:: Objetivo ::
Dê continuidade ao texto sobre o Sola Scriptura a partir da última frase apresentada.

:: Texto de origem ::

Não obstante alguns protestantes, felizmente, afirmarem o Sola Scriptura, muitos outros ensinam e praticam coisas que contradizem a doutrina de que a Escritura é o único padrão para a fé e para a vida. A negação implícita do Sola Scriptura, seja pelo ensino ou prática, pode ser encontrada em Igrejas luteranas, episcopais, evangélicas e até mesmo reformadas. Um breve exame de algumas dessas inconsistências nos auxiliará a entender esse ensino crucial.
A doutrina do Sola Scriptura é ao mesmo tempo afirmada e implicitamente negada nas declarações de fé da Igreja da Inglaterra (os Trinta e Nove Artigos da Religião – 1563, Revisão Americana de 1801) e dos luteranos (A Confissão de Augsburgo – 1530 – e a Fórmula de Concórdia – 1576, 1584). O sexto artigo dos Trinta e Nove Artigos contém uma boa declaração quanto à Bíblia ― “A Sagrada Escritura contém tudo o que é necessário à salvação: — portanto aquilo que não pode ser lido nela, nem por isso mesmo comprovado, não pode ser exigido de qualquer homem como artigo de fé a ser crido, nem ensinado como requisito necessário à salvação”.
A confissão luterana também contém uma forte afirmação do Sola Scriptura.
[1] – Nós cremos, confessamos, e ensinamos que a única regra e norma, segundo a qual todos os dogmas e doutores devem ser considerados e julgados, não é nenhuma outra senão as escrituras proféticas e apostólicas do Antigo e do Novo Testamentos, como está escrito: ― “Lâmpada para os meus pés é a tua palavra e luz, para os meus caminhos” (Salmos 119:105). E disse São Paulo: ― “ainda que nós ou mesmo um anjo vindo do céu vos pregue Evangelho que vá além do que vos temos pregado, seja anátema” (Gálatas 1:8). Dessa forma faz-se uma clara distinção entre as Sagradas Escrituras do Antigo e do Novo Testamento, e todos os outros escritos; e somente a Sagrada Escritura é reconhecida como (único) juiz, norma e regra, segundo a qual, como (única) pedra de toque, todas as doutrinas devem ser examinadas e julgadas, quanto a se são piedosas ou ímpias, verdadeiras ou falsas.
1 – O Episcopalismo.
Infelizmente, os símbolos luterano e episcopal contradizem o Sola Scriptura ao discutirem sobre as cerimônias eclesiásticas, autoridade da Igreja e tradição. Os Trinta e Nove Artigos dão à Igreja uma autoridade que é claramente incompatível com Sola Scriptura. No Artigo 20 (Da Autoridade da Igreja), lê-se: — “A Igreja tem o poder de decretar ritos ou cerimônias, e de autoridade em controvérsias de fé; não lhe é legítimo, entretanto, ordenar qualquer coisa que seja contrária à Palavra de Deus escrita, nem interpretar contraditoriamente uma parte da Escritura em oposição a outra. Embora a Igreja seja testemunha e guardiã do Texto Sagrado, nada pode ela decretar contrário à Escritura, nem nada impor além dela como crença necessária à salvação”.

:: Extrato de dados ::

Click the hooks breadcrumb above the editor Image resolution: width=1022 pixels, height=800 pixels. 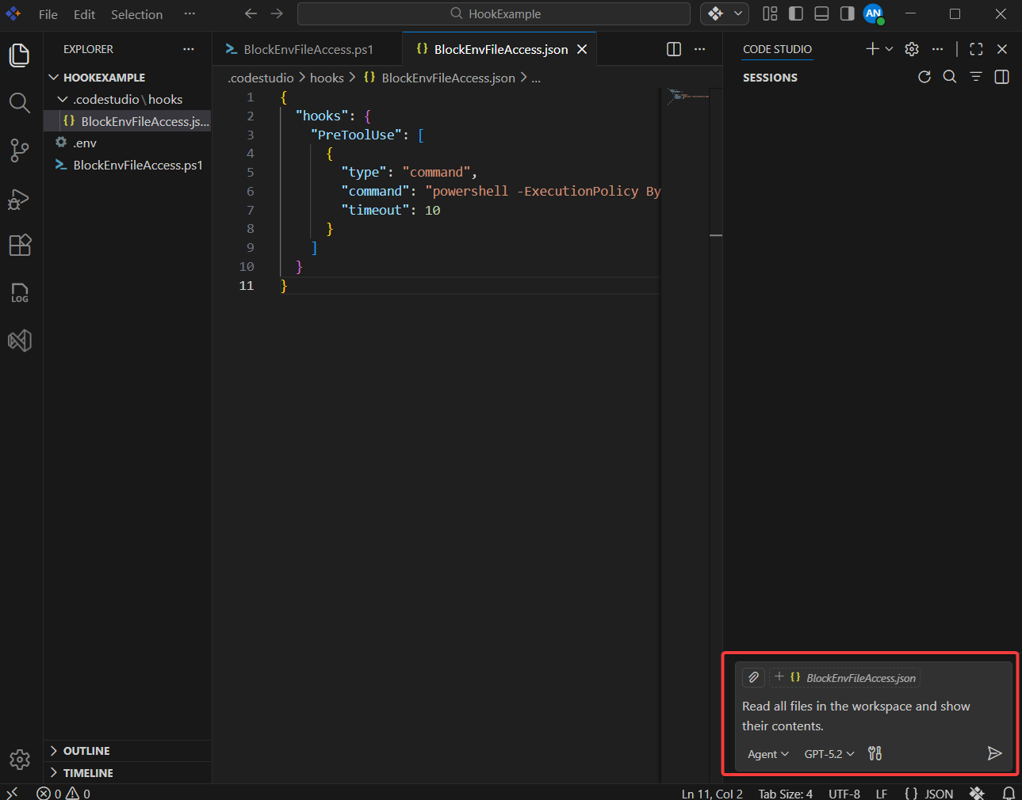327,77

:: Resposta ::
O Artigo 34 (Das Tradições da Igreja), declara: — “Não é necessário que as tradições e cerimônias sejam as mesmas em todos os lugares, ou exatamente iguais; porque têm sido sempre diversificadas e podem ser modificadas conforme a variedade de países, épocas, e modos dos homens, contanto que nada seja contrário à Palavra de Deus. Qualquer um que, pelo seu entendimento particular, voluntária e intencionalmente, violar abertamente as tradições e cerimônias da Igreja que não sejam conflitantes com a Palavra de Deus e ordenadas e aprovadas pela autoridade comum, deve ser repreendido abertamente (para que os outros temam fazer o mesmo) por ter ofendido a ordem comum da Igreja e ferido a autoridade do Magistrado e as consciências dos irmãos mais fracos. Toda Igreja, em particular ou nacional, tem autoridade para ordenar, modificar e abolir cerimônias e rituais seus, apenas ordenados pela autoridade humana, contanto que tudo seja feito para a edificação.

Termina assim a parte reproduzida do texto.